Task brief:
Retype nothing except the lines below from the one with "Task: Open the Report Type dropdown" through the one with "Click the Google", exactly, with images left out.

Dataset content:
#####

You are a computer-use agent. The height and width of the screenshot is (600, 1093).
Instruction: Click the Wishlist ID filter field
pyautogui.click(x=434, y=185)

#####

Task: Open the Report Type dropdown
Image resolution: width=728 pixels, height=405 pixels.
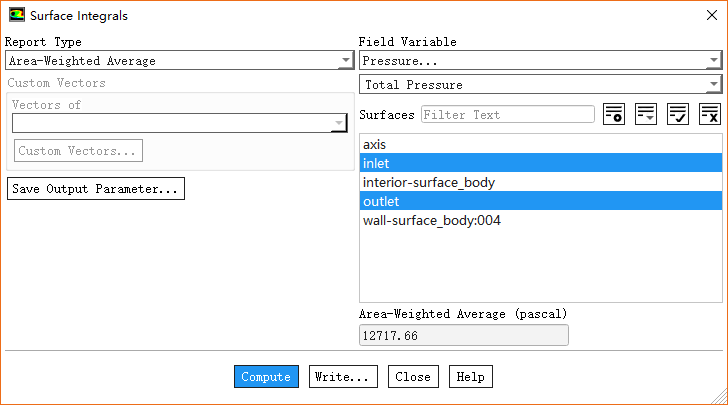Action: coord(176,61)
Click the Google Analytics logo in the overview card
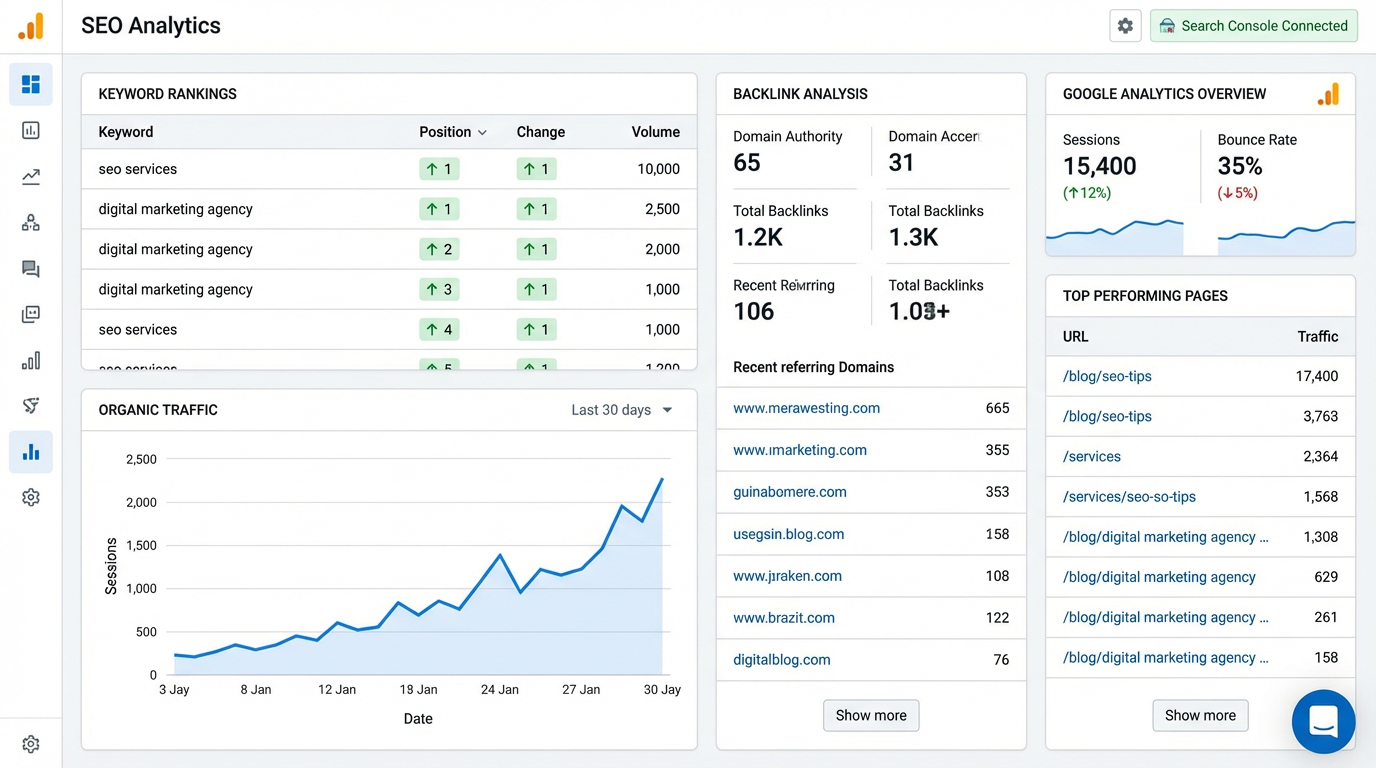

#####

Exercise output:
Task: Open the Report Type dropdown
Image resolution: width=728 pixels, height=405 pixels.
Action: coord(176,61)
Click the Google Analytics logo in the overview card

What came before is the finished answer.